Un dato más preocupante es que 8 de cada 10 de los encuestados creen que es probable que quien critique al gobierno pueda sufrir consecuencias negativas por hacerlo.
Es decir, nuestro país se siente más seguro pero al día de hoy, no ha superado la temida regla de “ver, oír y callar”.
La calma que hoy se respira en El Salvador es menos parecida a la libertad y más a la esperanza de tener a un amo benevolente. Un tirano bueno con los que considera buenos y malo con los que considera malos.
Pero la historia, y además la evidencia reciente en El Salvador, nos demuestran que en este tipo de regímenes el precio de la paz es el silencio, la sumisión y la absoluta obediencia.
También nos demuestran que el mito del tirano amable es una farsa, pues el momento en que cesen los aplausos y empiecen a asomarse las críticas, vendrá la represión.
Esa que sabemos que existe, porque la hemos visto aplicarse a quienlos jueces de la calle consideren un pandillero, tenga o no tenga vínculos con grupos criminales.
Esa que en ocasiones sirve como cortina de humo para tapar los desmanes de la agencia de publicidad que nos gobierna, como las capturas de veteranos y excombatientes septuagenarios, acusados de planificar atentados terroristas, pese a su débil estado de salud.
Esa represión que, ante un bajón de popularidad, dejará de aplicarse a los que consideramos los malos, y empezará a dirigirse, como ya lo hemos visto, a quienes expresen el más mínimo disenso, a quienes le incomoden haciendo preguntas, o a quienes se atrevan a expresar que les falta algo: una vivienda digna, alimentos, servicios básicos, esperanza.
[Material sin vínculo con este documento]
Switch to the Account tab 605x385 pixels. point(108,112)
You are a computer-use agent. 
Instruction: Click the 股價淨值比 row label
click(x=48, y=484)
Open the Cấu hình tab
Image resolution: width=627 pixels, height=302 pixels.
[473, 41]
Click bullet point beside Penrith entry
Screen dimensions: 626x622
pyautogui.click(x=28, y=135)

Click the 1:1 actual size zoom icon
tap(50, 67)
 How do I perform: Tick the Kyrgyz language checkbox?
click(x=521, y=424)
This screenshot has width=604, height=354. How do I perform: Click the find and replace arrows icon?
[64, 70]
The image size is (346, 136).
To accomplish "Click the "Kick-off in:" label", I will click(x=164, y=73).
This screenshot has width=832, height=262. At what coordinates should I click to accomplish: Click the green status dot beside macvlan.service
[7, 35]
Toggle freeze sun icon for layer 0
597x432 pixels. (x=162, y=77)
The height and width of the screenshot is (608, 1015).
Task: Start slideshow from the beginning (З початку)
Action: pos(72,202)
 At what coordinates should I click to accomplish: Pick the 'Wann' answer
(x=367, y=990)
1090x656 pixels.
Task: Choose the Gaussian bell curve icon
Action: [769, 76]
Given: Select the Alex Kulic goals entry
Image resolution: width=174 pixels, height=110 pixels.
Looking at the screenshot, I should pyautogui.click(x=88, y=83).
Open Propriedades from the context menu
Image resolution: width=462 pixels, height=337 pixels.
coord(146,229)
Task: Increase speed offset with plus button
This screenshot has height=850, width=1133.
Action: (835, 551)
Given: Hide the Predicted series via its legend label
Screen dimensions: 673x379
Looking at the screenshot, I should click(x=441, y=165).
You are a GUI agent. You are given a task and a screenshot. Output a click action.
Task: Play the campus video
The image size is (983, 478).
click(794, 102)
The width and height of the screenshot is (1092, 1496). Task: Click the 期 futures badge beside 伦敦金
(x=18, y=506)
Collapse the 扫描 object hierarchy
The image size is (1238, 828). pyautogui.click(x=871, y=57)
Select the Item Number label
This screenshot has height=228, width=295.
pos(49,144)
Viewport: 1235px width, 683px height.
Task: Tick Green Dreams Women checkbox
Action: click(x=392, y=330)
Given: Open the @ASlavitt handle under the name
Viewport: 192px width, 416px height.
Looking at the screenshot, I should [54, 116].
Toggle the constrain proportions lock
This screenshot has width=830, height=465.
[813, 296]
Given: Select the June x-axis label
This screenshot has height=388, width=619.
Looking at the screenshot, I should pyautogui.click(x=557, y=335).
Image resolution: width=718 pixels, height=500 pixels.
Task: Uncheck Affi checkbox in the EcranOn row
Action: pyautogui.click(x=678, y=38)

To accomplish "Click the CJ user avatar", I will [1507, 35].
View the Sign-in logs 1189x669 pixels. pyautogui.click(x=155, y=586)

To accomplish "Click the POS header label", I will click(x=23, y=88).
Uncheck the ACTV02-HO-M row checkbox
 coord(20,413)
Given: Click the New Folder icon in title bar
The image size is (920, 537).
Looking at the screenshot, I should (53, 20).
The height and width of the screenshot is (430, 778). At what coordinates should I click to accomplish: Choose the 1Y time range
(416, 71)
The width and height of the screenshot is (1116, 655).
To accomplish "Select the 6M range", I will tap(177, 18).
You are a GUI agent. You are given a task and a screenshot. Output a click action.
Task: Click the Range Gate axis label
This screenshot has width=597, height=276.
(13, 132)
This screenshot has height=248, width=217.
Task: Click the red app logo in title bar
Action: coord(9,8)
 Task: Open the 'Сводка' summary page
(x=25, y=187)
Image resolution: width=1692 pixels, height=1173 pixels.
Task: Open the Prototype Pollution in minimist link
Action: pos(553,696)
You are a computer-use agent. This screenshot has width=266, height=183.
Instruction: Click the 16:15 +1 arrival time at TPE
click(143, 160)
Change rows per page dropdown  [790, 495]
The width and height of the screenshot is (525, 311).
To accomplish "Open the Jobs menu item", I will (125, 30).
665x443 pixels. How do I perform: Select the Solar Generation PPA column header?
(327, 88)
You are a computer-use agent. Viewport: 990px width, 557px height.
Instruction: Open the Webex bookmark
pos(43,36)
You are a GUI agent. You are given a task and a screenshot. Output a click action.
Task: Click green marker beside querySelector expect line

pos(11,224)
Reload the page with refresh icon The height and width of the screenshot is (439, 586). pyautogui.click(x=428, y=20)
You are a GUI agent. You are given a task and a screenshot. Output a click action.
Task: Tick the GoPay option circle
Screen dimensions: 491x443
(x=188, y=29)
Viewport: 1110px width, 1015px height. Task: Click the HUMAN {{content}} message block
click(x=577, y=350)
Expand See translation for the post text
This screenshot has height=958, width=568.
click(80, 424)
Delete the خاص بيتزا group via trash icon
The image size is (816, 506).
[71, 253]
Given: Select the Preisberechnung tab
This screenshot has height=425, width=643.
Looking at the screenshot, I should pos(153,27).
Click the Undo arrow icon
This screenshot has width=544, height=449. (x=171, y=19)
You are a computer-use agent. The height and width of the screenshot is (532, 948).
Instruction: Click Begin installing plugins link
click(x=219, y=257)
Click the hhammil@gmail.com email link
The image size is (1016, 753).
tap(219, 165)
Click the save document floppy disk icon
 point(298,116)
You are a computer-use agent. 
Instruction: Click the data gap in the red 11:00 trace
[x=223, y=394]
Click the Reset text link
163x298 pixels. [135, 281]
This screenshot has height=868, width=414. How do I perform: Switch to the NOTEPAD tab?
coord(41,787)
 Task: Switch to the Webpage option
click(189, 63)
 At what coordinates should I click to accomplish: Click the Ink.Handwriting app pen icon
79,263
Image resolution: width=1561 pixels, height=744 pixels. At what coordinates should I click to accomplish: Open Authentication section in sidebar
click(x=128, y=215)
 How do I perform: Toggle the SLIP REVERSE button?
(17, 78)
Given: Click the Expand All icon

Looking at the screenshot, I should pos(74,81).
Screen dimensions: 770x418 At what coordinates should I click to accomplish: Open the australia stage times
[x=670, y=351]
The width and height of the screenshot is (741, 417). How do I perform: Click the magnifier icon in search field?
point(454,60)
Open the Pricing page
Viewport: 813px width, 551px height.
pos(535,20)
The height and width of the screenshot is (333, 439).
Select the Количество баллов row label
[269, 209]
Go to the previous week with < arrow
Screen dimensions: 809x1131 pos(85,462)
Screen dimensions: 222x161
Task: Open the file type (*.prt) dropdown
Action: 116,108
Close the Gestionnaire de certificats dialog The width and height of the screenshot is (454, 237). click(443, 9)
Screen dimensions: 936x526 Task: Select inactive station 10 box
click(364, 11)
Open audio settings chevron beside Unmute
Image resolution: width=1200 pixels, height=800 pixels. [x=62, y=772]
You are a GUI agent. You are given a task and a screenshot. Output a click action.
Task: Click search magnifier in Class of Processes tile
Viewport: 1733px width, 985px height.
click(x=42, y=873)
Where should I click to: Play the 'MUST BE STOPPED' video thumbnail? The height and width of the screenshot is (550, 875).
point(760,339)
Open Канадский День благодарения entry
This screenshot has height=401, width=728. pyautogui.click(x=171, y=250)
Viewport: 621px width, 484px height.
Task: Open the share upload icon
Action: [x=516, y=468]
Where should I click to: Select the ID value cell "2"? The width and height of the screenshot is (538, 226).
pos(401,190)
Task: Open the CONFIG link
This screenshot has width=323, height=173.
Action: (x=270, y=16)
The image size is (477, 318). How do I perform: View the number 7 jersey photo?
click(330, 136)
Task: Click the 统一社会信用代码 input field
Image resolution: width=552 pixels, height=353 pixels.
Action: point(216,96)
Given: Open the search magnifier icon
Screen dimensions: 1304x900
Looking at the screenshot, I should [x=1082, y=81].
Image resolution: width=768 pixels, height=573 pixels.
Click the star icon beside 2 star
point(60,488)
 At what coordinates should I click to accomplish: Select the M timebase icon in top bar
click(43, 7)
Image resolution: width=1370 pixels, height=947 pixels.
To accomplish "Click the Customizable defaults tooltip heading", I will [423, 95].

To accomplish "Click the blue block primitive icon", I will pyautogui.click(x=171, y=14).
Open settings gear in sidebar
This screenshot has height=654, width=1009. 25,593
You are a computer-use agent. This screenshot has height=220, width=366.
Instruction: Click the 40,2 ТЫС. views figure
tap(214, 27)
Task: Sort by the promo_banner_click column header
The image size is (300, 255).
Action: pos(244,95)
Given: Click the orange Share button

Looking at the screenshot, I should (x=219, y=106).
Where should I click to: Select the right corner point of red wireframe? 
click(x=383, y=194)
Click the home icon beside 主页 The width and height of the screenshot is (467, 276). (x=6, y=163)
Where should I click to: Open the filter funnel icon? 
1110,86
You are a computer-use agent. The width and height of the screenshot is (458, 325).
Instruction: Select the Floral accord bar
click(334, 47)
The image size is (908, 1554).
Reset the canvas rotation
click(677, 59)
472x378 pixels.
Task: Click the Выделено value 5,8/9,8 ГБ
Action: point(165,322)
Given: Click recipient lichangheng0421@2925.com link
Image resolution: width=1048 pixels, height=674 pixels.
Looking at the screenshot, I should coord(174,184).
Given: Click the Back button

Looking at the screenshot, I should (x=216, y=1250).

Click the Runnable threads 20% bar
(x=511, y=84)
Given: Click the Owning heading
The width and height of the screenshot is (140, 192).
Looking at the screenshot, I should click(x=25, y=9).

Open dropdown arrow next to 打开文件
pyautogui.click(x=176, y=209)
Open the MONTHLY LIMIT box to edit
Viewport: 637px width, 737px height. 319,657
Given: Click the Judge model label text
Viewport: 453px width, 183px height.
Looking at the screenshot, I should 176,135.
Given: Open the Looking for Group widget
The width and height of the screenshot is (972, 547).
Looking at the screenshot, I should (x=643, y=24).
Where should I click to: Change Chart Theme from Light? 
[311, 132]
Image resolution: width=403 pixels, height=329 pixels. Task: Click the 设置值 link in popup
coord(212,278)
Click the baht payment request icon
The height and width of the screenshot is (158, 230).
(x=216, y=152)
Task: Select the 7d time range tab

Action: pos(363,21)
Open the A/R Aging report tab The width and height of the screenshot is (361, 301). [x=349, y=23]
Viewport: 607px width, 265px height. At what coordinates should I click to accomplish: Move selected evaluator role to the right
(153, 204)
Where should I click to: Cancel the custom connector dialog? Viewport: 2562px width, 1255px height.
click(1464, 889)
El Salvador ya experimentó este intercambio de calma por libertad. Lo hizo la mayor parte del siglo XX, de mano de regímenes y dictaduras militares, y el costo fue altísimo: ejecuciones, desapariciones, cárceles clandestinas, torturas y el exilio de muchos de nuestros compatriotas.
¿Qué nos hace pensar que esta vez la historia será diferente?
¿Por qué pensamos que otorgarle todo el poder a una élite corrupta se transformará en la fantasía de una dictadura buena?
¿Qué nos hace creer que la supuesta libertad que el presidente presume en foros internacionales es plena si tenemos miedo a hablar?
Ver, oir, callar y ahora aplaudir.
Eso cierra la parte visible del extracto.